But putting that asside, do you know of attempts to design social networks that won't cause harm?
Yes. Unfortunately Diaspora was just too hard; Google Plus stole a lot of their ideas, they were developing server-side rather than client-side and they weren't nearly monetized enough. This is the problem: a social network should be a public works project, not a private group, because if you attempt to monetize them they turn evil.
Like rd95 I think the attempts made here at Hubski are a step in the right direction, but it'll never be Facebook (or anything like it). At best it'll be a kinder, gentler Reddit which is the best possible thing. There are needs for anonymous networks and named networks and Hubski is the best design I've seen for anonymous.
That Facebook has become "your parents' social network" says a lot about the failings of monetization and anonymity. The rise of SnapChat says more (at least, in principle - in fact, they're lying about anonymity and forgetability). Users WANT a social network that exists for them, not for Zuckerberg and his advertisers, but there haven't been any viable alternatives yet.

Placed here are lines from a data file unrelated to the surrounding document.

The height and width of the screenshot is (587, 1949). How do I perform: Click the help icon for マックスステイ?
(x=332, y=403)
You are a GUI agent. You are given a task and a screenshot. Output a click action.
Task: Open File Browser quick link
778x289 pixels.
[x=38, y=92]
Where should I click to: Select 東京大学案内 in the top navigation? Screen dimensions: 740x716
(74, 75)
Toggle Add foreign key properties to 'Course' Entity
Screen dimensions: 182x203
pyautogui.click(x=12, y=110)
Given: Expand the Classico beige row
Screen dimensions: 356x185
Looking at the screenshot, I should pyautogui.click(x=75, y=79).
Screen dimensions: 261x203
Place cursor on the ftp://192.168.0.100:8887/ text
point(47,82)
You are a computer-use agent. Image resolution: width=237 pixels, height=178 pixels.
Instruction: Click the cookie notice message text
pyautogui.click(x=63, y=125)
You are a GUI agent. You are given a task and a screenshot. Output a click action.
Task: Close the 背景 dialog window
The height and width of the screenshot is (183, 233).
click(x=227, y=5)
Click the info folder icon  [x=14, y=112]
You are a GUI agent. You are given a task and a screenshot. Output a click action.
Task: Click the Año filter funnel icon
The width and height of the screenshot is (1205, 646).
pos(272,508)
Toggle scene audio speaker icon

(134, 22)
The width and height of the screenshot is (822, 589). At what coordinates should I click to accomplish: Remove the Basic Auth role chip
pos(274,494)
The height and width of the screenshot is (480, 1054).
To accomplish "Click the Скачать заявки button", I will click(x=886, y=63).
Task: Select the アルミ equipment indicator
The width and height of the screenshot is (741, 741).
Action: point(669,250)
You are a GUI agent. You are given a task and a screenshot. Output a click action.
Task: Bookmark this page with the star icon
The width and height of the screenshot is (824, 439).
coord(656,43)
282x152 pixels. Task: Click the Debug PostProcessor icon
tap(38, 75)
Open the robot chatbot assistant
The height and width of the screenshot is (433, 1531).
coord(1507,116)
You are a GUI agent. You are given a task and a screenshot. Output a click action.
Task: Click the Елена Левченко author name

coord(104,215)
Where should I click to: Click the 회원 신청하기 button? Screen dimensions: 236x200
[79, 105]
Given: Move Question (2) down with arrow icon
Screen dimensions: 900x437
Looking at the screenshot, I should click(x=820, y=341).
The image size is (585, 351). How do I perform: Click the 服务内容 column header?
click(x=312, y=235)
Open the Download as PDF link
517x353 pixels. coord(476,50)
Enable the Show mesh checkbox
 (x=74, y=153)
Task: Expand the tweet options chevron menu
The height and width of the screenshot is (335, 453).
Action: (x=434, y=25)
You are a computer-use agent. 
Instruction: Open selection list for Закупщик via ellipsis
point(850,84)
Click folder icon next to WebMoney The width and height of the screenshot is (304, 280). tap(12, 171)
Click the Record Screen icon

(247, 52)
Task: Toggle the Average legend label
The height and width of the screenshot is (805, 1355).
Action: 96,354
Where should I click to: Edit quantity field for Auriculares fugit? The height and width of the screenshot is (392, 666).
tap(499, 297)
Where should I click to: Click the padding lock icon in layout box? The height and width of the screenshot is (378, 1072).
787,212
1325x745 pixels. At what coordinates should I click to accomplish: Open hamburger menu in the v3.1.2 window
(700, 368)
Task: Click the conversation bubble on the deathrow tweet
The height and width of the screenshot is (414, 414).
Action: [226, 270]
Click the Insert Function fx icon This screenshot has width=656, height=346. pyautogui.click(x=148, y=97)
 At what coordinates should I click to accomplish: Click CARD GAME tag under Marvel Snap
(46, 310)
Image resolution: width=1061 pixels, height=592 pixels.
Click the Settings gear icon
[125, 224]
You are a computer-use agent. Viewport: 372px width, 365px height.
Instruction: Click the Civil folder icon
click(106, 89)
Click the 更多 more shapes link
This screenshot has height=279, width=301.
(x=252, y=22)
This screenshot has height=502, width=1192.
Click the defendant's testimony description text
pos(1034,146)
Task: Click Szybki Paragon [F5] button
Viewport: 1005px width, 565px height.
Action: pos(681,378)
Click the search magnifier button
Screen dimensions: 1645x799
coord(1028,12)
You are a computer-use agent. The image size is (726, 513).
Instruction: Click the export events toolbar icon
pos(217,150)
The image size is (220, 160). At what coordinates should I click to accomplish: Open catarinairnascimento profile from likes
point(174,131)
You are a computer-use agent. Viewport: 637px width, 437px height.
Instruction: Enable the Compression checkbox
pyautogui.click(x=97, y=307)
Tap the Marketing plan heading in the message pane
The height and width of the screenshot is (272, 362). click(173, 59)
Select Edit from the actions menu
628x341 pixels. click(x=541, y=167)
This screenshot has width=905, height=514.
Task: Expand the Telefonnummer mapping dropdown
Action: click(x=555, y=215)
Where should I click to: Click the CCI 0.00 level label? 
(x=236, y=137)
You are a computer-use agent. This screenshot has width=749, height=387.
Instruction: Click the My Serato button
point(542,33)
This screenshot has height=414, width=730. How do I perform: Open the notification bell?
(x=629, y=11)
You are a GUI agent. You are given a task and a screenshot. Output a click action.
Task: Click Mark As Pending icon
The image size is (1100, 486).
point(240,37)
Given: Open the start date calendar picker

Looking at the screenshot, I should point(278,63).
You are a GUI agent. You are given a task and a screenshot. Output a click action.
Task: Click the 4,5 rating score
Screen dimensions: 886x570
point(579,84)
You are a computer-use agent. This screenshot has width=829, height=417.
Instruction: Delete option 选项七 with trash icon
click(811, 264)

Another basic problem is that social network design, right now, is all about engagement, not fulfillment. How many times you come back to the site and mash "like" buttons vs. finding out what your friends are up to. Bragging about your triumphs and burying your failures rather than presenting your honest self to the people that matter to you. These qualities can exist on a social network, but there's no business model that supports a social graph that you interact with as little as possible.
It'll happen, though. Kids are turning away from the invasive, kudzu-like social networks that erupted in the '00s. They just don't have a viable alternative right now.